● CONSIGNA A
Reproduzca del texto sobre los hombros el fragmento que comienza con "Que alguien te ponga" y sigue hasta "aparte del sueño.".
● CONSIGNA B
Responda, conforme al texto sobre los hombros:
(i) ¿Qué significa pasar el brazo por el hombro de alguien?
(ii) ¿Cómo leía la tradición una mano en el hombro?
(iii) ¿Qué conviene hacer si de verdad duele el hombro?

Hombros
Los hombros representan la carga que llevas y la fuerza para llevarla. Unos hombros anchos y firmes son buen augurio de que la responsabilidad está a tu alcance, y pasar el brazo por el hombro de alguien significa que llega un compañero de camino. Unos hombros hundidos o pesados, en cambio, señalan que cargas demasiado a solas, y se leen como una llamada a soltar lo que se puede repartir. En una temporada de hombros agarrotados, puede ser el cuerpo y no el símbolo.
Los hombros hablan de la parte que cargas y de la fuerza para cargarla. La lectura tradicional tomaba el hombro como donde descansa un peso, y separaba los sentidos por si estaba ancho y firme o hundido.
Lecturas según la situación
Hombros anchos y firmes
Buena señal de que puedes con la responsabilidad. La tradición leía los hombros cuadrados como fuerza al alza. Tómalo como un tiempo en que te encomiendan algo.
Hombros pesados o hundidos
Señal de que la carga es demasiada. La tradición también leía los hombros aplastados como una llamada a descansar. Es mejor buscar con quién repartirla.
Que alguien te ponga la mano en el hombro
Señal de que alguien te está cuidando. La tradición leía una mano en el hombro como un benefactor. Tómalo como ayuda en camino.
Lesionarte el hombro
Refleja el temor de que la fuerza no te alcance. No anuncia un accidente real. Si de verdad te duele el hombro, mira antes tu cuerpo.
Soñar con el hombro no anuncia un accidente ni una enfermedad. El hombro es donde se cargan las partes ajenas, así que el sentido se aclara al ver de quién vienes llevando el trabajo. Un dolor que persiste es un asunto aparte del sueño.

● MATERIAL ANALIZADO

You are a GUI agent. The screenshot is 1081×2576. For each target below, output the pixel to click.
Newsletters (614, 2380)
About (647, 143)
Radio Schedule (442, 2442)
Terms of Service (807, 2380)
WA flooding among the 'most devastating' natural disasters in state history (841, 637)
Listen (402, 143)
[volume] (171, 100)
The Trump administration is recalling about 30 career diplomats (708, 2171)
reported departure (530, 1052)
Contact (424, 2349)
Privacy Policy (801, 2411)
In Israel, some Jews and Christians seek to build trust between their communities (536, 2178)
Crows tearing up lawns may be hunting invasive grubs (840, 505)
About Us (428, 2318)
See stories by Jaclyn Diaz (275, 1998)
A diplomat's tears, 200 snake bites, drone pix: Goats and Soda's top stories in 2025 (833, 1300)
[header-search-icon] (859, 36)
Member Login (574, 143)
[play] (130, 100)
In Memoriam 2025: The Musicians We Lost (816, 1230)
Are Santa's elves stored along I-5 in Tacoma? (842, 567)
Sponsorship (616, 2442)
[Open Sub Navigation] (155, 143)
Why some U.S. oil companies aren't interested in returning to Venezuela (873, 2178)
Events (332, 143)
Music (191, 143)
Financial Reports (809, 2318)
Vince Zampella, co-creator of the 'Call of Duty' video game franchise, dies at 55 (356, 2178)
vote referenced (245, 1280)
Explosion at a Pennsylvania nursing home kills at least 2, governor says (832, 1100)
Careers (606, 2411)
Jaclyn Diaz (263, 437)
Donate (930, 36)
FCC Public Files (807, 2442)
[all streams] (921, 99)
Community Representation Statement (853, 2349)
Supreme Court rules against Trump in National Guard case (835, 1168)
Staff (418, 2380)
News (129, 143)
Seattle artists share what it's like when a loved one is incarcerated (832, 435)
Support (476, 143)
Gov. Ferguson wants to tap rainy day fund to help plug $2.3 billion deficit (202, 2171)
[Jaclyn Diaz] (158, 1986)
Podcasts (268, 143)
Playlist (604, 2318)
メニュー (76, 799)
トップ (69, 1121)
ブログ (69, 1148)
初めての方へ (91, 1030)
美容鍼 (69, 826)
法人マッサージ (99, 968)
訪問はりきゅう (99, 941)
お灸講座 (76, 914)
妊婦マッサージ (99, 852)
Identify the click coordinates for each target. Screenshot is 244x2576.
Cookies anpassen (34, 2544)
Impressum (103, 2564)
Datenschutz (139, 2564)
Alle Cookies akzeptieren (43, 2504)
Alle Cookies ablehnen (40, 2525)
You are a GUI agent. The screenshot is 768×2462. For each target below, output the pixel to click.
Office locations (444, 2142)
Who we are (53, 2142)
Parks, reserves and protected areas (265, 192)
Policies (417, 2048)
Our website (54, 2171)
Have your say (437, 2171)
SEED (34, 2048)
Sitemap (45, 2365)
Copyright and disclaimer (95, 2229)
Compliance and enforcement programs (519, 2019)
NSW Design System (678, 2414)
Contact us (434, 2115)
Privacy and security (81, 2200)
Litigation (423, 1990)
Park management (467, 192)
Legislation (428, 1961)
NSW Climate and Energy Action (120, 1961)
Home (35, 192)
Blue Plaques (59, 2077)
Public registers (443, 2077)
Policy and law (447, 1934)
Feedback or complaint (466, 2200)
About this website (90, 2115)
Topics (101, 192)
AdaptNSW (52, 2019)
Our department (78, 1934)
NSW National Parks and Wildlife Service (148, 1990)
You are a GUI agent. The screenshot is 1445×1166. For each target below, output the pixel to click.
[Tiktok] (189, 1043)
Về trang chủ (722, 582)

● RESPUESTA ESCRITA A
Que alguien te ponga la mano en el hombro
Señal de que alguien te está cuidando. La tradición leía una mano en el hombro como un benefactor. Tómalo como ayuda en camino.
Lesionarte el hombro
Refleja el temor de que la fuerza no te alcance. No anuncia un accidente real. Si de verdad te duele el hombro, mira antes tu cuerpo.
Soñar con el hombro no anuncia un accidente ni una enfermedad. El hombro es donde se cargan las partes ajenas, así que el sentido se aclara al ver de quién vienes llevando el trabajo. Un dolor que persiste es un asunto aparte del sueño.

● RESPUESTA ESCRITA B
(i) Que llega un compañero de camino.
(ii) Como un benefactor.
(iii) Mirar antes el propio cuerpo.